Langsung ke konten utama

Kesunyian di Kaki Gunung Semeru

Ke mana kita piknik ? Sekali - kali pakai motor lah. Biar kaya biker gitu. Hehehe… Berhubung masih dibermukim di kota Malang. Pilihannya terbelah antara touring ke pantai selatan yang berjarak lebih kurang 70 km dari tempat Travelista tinggal atau explore kota Batu yang berjarak lebih kurang 30 km ?

Setelah melakukan joint riset dengan Mbah google terkait spot piknik yang hendak dituju. Pilihannya seketika berubah saat Sobat Travelista datang menjemput. Tujuan touringnya jadi ke ranu Kumbolo. Wah, belum sempat riset nih.

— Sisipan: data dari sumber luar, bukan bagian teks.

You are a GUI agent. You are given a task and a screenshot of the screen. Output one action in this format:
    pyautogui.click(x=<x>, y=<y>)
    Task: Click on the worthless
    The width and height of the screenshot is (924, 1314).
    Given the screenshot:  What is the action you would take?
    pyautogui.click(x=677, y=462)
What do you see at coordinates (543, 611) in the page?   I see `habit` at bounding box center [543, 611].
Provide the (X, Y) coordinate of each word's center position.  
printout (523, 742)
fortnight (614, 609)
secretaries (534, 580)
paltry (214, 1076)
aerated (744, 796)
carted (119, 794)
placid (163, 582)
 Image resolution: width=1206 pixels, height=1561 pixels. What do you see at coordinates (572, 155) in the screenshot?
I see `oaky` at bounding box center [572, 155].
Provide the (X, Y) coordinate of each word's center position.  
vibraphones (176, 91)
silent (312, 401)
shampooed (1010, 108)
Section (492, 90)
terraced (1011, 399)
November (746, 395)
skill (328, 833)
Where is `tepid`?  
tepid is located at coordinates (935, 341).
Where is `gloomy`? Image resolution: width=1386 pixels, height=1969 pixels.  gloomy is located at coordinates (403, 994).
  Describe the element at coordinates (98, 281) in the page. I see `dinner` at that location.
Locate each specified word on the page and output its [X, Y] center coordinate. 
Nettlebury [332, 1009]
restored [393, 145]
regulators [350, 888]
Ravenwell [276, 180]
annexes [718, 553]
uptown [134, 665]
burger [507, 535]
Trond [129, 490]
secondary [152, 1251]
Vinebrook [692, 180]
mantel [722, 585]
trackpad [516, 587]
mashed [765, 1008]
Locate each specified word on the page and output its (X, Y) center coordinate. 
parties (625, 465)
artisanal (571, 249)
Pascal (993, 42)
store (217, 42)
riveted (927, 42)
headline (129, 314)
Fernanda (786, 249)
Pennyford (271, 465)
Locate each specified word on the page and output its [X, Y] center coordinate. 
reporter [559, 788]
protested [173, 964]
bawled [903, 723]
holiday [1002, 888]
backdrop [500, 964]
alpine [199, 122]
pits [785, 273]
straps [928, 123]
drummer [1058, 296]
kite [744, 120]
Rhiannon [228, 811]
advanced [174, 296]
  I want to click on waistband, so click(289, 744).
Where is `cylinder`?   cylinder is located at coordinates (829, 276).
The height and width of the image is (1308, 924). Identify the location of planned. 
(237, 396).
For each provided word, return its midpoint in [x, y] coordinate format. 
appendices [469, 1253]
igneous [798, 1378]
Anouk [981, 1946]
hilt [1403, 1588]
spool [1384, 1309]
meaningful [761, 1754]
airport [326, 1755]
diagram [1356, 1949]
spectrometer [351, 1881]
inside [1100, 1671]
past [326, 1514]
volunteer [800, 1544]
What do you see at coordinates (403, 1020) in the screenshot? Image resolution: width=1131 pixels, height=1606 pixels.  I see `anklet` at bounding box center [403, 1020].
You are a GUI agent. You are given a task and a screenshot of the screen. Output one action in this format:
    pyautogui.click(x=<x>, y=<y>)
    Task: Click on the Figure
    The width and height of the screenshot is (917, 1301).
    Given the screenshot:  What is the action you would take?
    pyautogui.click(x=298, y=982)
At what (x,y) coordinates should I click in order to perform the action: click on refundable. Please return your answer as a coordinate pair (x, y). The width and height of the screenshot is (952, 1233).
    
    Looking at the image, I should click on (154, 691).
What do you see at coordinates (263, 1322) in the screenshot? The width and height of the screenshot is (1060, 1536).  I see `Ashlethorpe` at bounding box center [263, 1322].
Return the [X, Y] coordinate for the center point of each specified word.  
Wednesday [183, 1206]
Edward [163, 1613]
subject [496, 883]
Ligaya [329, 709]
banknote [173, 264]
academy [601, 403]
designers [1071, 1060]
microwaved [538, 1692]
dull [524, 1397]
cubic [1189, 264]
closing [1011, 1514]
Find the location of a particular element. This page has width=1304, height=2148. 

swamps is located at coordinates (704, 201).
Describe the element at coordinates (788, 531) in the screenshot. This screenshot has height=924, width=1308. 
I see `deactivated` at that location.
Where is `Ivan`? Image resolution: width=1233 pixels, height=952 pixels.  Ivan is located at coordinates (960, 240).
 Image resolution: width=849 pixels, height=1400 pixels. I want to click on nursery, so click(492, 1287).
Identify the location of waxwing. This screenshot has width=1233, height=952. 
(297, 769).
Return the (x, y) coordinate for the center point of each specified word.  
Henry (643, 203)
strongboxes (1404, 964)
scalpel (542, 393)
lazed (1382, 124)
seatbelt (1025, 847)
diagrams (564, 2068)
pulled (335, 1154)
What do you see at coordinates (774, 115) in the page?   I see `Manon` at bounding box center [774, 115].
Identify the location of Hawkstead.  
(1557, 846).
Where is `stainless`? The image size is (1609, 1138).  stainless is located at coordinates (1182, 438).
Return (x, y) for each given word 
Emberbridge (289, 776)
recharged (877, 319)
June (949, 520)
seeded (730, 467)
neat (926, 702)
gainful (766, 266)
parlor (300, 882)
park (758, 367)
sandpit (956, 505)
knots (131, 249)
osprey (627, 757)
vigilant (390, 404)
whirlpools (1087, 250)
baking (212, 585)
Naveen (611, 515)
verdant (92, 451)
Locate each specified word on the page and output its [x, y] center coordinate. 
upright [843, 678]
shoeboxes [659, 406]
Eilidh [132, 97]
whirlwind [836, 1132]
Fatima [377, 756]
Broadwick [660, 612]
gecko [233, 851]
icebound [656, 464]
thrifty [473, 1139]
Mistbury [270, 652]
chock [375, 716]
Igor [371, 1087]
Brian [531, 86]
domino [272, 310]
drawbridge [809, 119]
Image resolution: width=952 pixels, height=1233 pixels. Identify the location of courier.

Berbekal google map dan daya ingat Travelista waktu ikut open trip ke Bromo beberapa waktu yang lalu. Jarak dari tempat Travelista tinggal ke ranu Kumbolo adalah 33 km. Tidak jauh beda dengan jarak ke kota Batu. Touring pun dimulai ! Arah terdakat menuju taman nasional Bromo Tengger Semeru adalah melalui Tumpang. 

Setelah melalui tanjakan dan tikungan maut lebih kurang selama satu jam. Akhirnya Travelista sampai di pos masuk kawasan taman nasional Bromo Tengger Semeru yang ada di Ngadas. Di tempat ini Sobat Piknik harus membeli tiket masuk. 

Saat weekday harga tiket yang dikenakan adalah Rp 27.500 untuk Sobat Piknik Nusantara dan Rp 220.000 untuk Sobat Piknik Mancanegara. Namun saat weekend harga tiket yang dikenakan adalah Rp 35.500 untuk Sobat Piknik Nusantara dan Rp 320.000 untuk Sobat Piknik Mancanegara. Serta ada biaya Rp 5.000 bagi Sobat Piknik yang membawa kendaraan roda 2 dan Rp 10.000 untuk kendaraan roda 4.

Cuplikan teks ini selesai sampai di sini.